**WHAT THE TASK ASKS**
Your answer must be the lines from the one holding "This screenshot has" through the final line of the entries below, copied exactly, with no pictures.

====================

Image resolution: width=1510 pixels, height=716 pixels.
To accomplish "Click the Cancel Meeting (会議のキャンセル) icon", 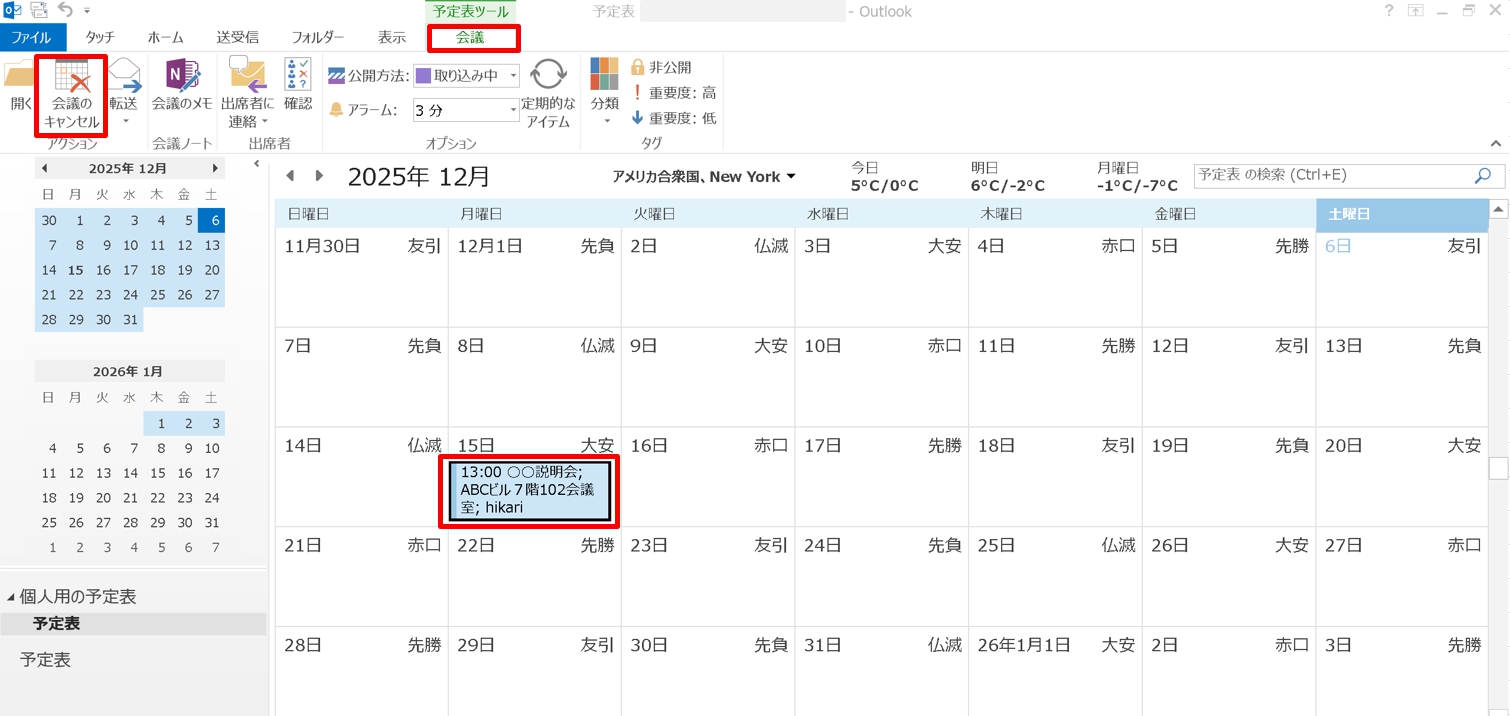I will pyautogui.click(x=71, y=80).
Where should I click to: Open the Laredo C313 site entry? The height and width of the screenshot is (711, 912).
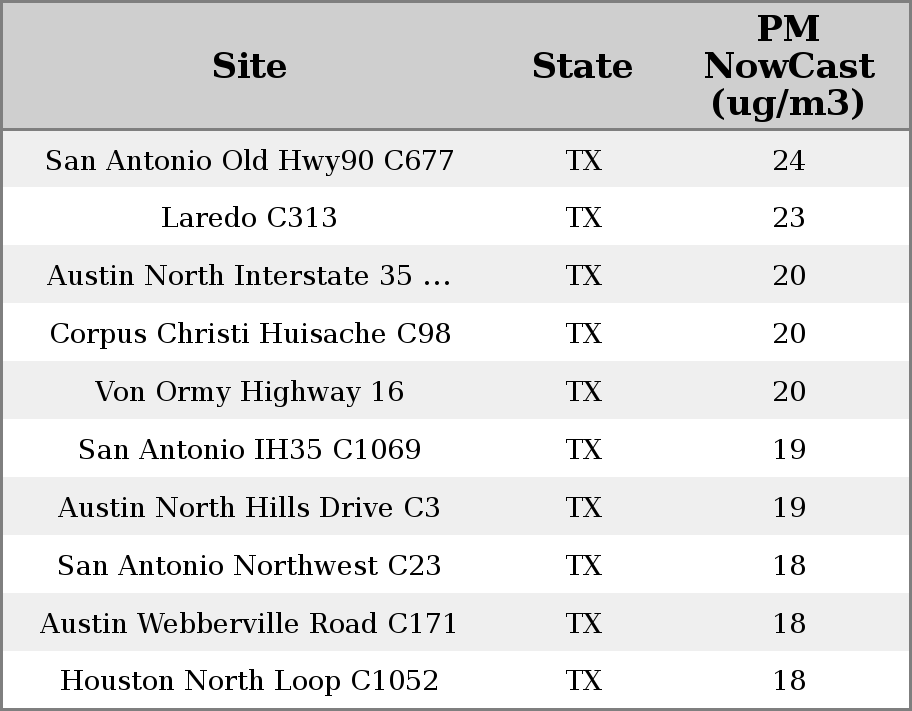[x=249, y=218]
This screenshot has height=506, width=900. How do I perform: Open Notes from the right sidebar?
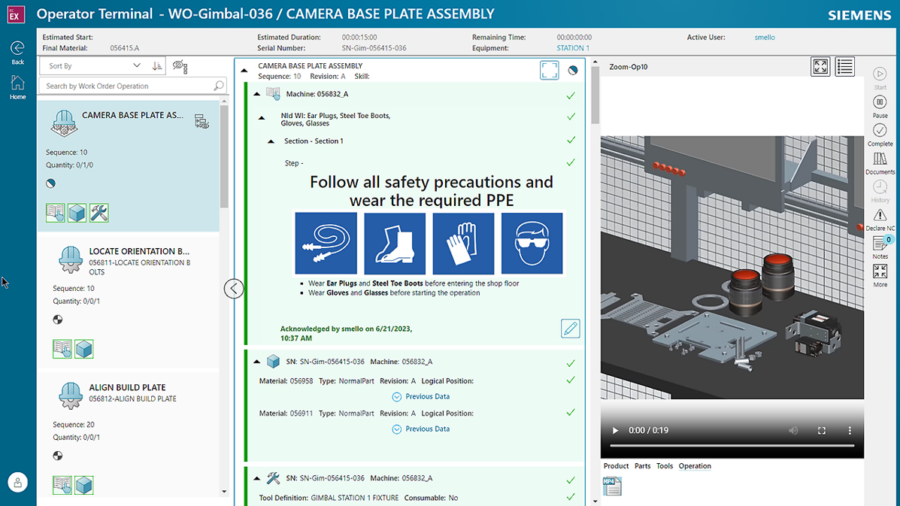pyautogui.click(x=880, y=244)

====================

**SOLUTION**
This screenshot has height=506, width=900. How do I perform: Open Notes from the right sidebar?
pyautogui.click(x=880, y=244)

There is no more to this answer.